After the Taliban
took charge in Kabul
, Commander Kashmir Khan
opposed the Taliban regime and fought several battles with the Taliban.
Kashmir Khan belonged to the Shura Nizami (military council) of Hezb-e Islami.
Human Rights Watch, quoting the Afghan Support Project, reports that the
Hezb-e Islami attacked Kabul through regular rocket bombardment, causing extensive civilian casualties, and damage to property.
In 2002 the Hezb-e Islami is reported to have split, with the hard-line Islamists, including Kashmir Khan, remaining with the party's leader, Gulbuddin Hekmatyar.
Other former senior members are reported to have wished to join in the democratic process.

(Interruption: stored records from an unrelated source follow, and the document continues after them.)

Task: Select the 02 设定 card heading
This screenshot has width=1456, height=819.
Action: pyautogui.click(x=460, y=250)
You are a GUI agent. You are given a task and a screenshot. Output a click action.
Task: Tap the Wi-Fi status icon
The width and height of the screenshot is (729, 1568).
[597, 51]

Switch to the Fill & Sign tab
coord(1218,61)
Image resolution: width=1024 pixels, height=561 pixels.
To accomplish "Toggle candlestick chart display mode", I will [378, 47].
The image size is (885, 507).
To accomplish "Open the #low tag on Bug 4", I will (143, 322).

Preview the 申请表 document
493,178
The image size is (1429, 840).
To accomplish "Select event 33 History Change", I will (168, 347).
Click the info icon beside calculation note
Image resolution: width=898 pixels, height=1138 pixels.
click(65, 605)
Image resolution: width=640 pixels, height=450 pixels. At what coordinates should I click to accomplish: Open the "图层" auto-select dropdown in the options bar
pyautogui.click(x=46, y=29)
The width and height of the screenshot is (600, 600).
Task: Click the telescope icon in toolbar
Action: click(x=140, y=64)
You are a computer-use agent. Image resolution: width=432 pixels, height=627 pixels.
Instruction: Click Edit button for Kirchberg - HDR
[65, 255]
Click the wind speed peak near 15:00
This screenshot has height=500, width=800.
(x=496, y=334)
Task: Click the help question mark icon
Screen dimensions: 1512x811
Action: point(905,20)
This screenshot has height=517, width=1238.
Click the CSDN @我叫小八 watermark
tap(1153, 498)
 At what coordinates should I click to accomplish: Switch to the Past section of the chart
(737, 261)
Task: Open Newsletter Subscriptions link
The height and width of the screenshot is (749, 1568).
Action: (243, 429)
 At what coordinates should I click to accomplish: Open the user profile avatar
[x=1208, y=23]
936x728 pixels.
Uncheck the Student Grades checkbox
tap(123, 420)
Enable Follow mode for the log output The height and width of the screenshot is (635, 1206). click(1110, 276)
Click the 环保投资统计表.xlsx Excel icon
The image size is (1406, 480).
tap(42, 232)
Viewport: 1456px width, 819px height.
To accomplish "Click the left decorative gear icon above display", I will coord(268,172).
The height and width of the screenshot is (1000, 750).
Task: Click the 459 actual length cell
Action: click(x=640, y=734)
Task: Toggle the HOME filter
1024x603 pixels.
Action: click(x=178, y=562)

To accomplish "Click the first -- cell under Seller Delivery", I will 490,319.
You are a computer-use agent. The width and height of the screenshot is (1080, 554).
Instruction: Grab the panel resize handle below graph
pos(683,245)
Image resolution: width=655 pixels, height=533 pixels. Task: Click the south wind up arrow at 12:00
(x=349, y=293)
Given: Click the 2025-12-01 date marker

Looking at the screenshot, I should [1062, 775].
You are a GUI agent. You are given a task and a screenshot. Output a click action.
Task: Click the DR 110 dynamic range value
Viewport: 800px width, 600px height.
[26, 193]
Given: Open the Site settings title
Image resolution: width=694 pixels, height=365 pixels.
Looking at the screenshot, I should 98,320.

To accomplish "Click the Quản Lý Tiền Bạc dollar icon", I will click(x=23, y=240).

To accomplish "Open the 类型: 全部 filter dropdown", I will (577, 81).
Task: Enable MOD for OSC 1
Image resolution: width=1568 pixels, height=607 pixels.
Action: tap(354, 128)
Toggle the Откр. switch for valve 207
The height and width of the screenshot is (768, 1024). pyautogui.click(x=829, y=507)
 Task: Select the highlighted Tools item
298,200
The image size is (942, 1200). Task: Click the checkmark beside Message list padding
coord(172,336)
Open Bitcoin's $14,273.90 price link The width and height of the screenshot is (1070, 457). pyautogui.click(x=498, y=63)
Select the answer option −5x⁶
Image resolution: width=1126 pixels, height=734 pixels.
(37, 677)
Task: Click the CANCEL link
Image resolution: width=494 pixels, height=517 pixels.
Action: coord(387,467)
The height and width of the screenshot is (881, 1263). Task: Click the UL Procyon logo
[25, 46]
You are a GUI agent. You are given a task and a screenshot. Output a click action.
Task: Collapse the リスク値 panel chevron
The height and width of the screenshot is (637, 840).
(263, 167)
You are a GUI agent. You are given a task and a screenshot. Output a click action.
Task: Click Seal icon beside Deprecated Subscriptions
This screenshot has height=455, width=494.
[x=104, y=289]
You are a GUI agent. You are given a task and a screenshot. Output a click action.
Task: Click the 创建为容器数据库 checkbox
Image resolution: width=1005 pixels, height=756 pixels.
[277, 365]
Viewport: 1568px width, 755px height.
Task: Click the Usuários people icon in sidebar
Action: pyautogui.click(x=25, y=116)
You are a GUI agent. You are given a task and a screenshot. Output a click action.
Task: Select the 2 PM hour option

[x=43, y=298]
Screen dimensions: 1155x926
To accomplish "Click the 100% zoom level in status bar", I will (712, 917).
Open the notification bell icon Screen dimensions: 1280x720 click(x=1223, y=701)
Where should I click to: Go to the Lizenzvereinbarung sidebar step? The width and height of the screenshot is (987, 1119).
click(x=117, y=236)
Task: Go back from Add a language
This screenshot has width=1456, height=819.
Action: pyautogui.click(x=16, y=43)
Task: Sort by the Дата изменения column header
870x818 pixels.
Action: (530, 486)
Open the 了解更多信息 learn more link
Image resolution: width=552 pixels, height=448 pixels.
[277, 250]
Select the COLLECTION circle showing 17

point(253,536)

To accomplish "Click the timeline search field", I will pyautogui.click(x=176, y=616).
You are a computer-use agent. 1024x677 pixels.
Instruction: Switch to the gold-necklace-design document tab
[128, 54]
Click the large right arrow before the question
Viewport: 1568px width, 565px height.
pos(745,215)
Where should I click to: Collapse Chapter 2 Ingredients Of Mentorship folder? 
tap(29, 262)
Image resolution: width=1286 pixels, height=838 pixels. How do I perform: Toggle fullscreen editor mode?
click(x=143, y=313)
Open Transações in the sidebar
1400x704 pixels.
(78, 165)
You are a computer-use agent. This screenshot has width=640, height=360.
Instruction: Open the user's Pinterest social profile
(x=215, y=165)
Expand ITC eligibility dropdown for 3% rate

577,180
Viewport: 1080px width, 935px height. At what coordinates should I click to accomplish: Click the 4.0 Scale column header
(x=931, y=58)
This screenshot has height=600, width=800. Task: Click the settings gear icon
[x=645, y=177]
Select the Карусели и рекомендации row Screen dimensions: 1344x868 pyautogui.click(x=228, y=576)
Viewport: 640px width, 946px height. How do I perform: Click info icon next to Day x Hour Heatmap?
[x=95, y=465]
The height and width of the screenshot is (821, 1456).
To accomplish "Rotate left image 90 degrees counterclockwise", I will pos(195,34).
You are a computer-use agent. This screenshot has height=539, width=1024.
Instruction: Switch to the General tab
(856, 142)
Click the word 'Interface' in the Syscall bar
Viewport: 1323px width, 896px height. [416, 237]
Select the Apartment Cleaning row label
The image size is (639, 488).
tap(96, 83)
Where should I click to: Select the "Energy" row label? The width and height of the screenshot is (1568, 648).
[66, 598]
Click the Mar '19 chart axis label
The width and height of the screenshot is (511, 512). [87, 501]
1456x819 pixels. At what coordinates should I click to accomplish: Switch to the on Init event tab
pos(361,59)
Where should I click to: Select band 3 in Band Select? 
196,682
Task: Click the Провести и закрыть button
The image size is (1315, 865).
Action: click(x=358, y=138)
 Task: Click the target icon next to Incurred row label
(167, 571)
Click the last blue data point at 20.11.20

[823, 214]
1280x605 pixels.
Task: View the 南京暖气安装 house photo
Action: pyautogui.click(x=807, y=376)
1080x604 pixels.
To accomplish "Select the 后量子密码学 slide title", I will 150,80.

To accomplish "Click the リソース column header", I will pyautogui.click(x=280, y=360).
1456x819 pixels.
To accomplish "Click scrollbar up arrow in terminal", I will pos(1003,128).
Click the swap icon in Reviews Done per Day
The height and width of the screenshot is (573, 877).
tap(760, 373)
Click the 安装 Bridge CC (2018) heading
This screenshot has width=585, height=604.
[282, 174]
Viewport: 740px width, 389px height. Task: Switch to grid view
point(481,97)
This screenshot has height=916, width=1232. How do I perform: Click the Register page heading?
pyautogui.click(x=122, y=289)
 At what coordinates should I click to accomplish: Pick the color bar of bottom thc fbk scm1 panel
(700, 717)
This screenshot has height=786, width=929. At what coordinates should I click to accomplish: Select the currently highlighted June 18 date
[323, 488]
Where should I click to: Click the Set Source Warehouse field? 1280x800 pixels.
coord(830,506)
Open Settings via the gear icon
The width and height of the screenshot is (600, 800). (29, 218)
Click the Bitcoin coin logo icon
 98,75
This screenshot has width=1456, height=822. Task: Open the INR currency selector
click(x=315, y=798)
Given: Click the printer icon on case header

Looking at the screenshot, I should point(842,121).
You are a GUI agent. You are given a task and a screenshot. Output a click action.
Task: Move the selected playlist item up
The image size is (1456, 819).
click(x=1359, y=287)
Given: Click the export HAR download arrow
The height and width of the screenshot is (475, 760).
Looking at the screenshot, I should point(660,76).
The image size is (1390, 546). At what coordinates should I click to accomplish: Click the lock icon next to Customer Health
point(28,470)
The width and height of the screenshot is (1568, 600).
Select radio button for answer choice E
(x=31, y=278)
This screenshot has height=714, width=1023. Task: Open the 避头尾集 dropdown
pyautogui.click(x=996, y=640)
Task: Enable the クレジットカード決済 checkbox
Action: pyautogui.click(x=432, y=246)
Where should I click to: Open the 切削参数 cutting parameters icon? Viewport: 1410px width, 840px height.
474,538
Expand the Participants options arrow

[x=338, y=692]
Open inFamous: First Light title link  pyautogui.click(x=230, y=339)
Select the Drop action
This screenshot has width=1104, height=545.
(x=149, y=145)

On August 29 2002 the Asia Times reported:
- ''"If American forces venture into Kunar they will be against tremendous odds. Kashmir Khan - the most powerful Hezb-e-Islami commander - keeps his base in the mountains of Kunar. Haji S says that 'even the Taliban at the time did not disturb him. He is not interested in ideology or politics. He is interested in power.' This also means that Kashmir Khan is unbribable by the Americans."
Kashmir Khan was reported to have been in negotiations with the Hamid Karzai government on February 22 2005.
The Asia Times reported, on February 8 2006, that Khan was alive, and still serving as a commander for the Hezb-e Islami.